Text block ->
Tourists from LA said...

My family were tourists visiting back in march and it was quite bad. I had one of the noodle dishes and it was a chinese style white noodle which the cook didn't bother to break up so there was a lump of raw noddle dough stuck together. Pretty sad. Looks like the people running it were from somewhere in south east asia.

C K said...

@Tourists from LA,
Ouch! That sounds awful. That reminds me of my experience with one of the noodle stalls in Camden Town. That's another strike for Aji's noodles.

Where else did your family eat when they were here? How was their experiences?

Tourists from LA said...

Your blog is brilliant because we stayed at the Hilton Islington and we're probably going to stay around the same area in the future. We visited The Crown, SeaFish, The Landsdowne in Camden, The Wallace Collection for tea, the ossies jerk chicken a couple of times, El Molino, Aji noodle, the kebob shop across the street from the hotel on Upper St. and McDonalds. I can elaborate on any of them if you're interested. Tried to seek the british/british colonial/immigrant (ethnic) experience.

C K said...

@Tourist from LA,
Thanks for the rundown! Didn't expect tourists to stay in Islington's Hilton really. I have always thought of it as a more business hotel.

Heheh, speaking of the kebab shop, that's one of my many vices and I often grab a quick one over there on my way back. Thinking of it makes me hungry.

Did you eventually find your british/british colonial/immigrant (ethnic) experience? For the ultimate English high tea experience, I would recommend Ritz but that's booked up for a couple of months in advance...

Tourists from LA said...

Instructions ->
1. In the blog comment thread:
(a) In what month did the family from LA visit?
(b) Which hotel did they stay at?
(c) Where does C K recommend going for the ultimate English high tea experience?
2. Extend the blog comment thread with the next comment by Tourists from LA.
The data has no connection to the blog comment thread.

Dataset section ->
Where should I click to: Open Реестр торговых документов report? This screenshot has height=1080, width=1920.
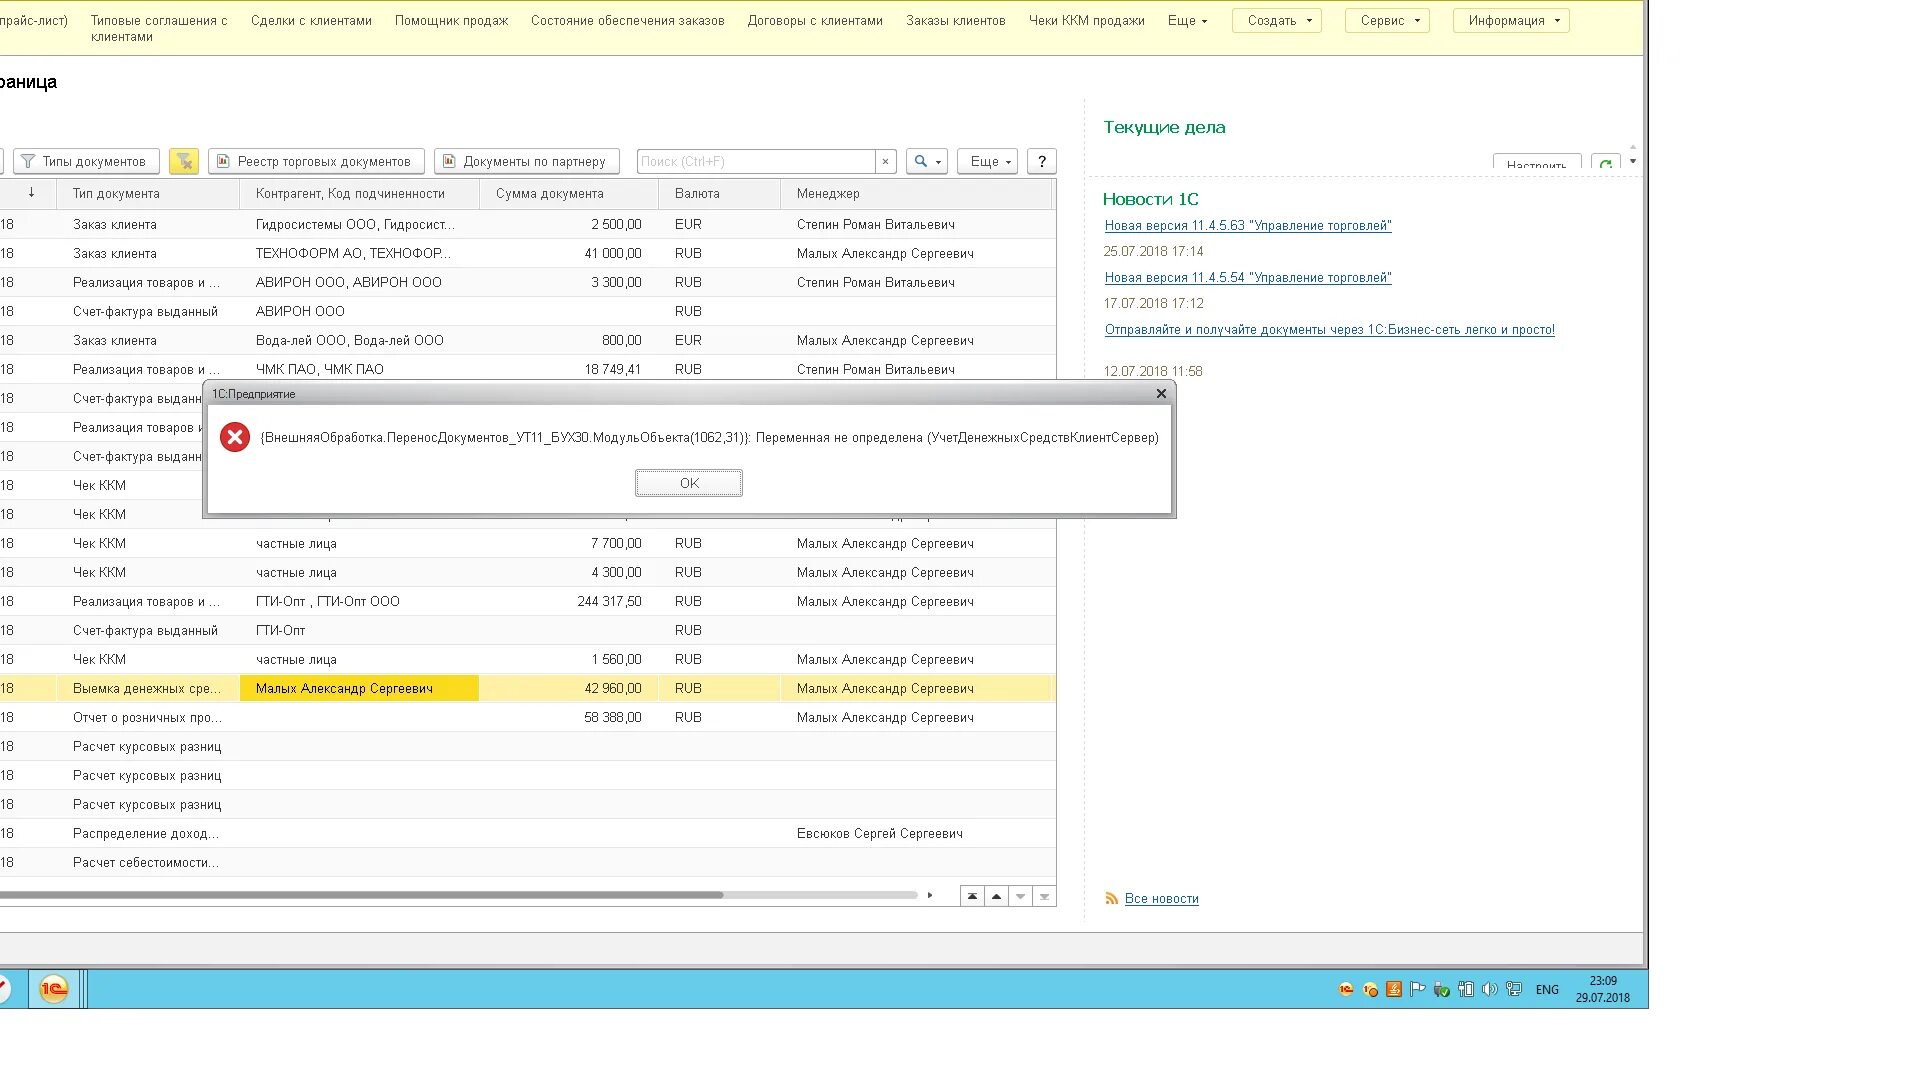pos(316,161)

Outputs in order ->
1.
(a) March
(b) The Hilton Islington
(c) The Ritz

2.
The main attraction of our excursion was going to see a couple of football matches. Since we've never been there, I picked what seemed to be the most convenient hotel to the stadium that seemed reasonable. We're also not a very ordinary bunch since we're on a budget and did things that seemed 'essential' yet didn't want to be led by a leash. Let's just say that carrying luggage up the Angel station's escalator was not very enjoyable. I'll probably catch a bus at King's Cross next time. Actually I believe that the bus system is much better for sightseeing than being stuck underground in the tube.
Going back to food. The kid is 5 years old so that explains all the trips to the McDonalds. That also explains why there's no indian or thai food on our list because of the spice and also why we ended up at Aji. It was 3 days into our trip and the only thing that she seems to like was chips, McDonalds and apple juice. So I wanted to feed her something that she likes back home which is noodles. Actually, all our food experiences left quite a bit to desire. Some of the dishes like at the Crown seemed to try so hard, it tasted alright but it could be a bit down to earth. The sunday lunch at the landsdowne was very good but I was looking for a red meated roast and there was none on the menu. The Wallace tea was ok. The food was lovely, the assam tea was ok but the fake plastic trees and plants really put a damper. I suppose they don't have much choice since keeping live ones would be nearly impossible. Not sure what they can do with that lovely courtyard.
Ossie's jerk chicken was one of the better places that I visited. It can be a bit dry, in that case, go for the goat curry, it's lovely. I wish they were american size portions because I could have gone for 1 1/2 orders of it but not 2. That would be a bit much. They're behind Saisbury's on chapel market. Takeaway with stop at the off-license.
It will be difficult to get to all the places that I want to visit in London with the kids. Too much walking for her in 10 degree weather when we're used to driving everywhere in 28 degree weather. I suppose I needed to plan better to avoid those crazy treks. With all the museums being free of admission, we didn't make it to any of them. Well, the Wallace, but that was really brief. Sorry to ramble, but all in all we had a wonderful trip.

Tourists from LA said...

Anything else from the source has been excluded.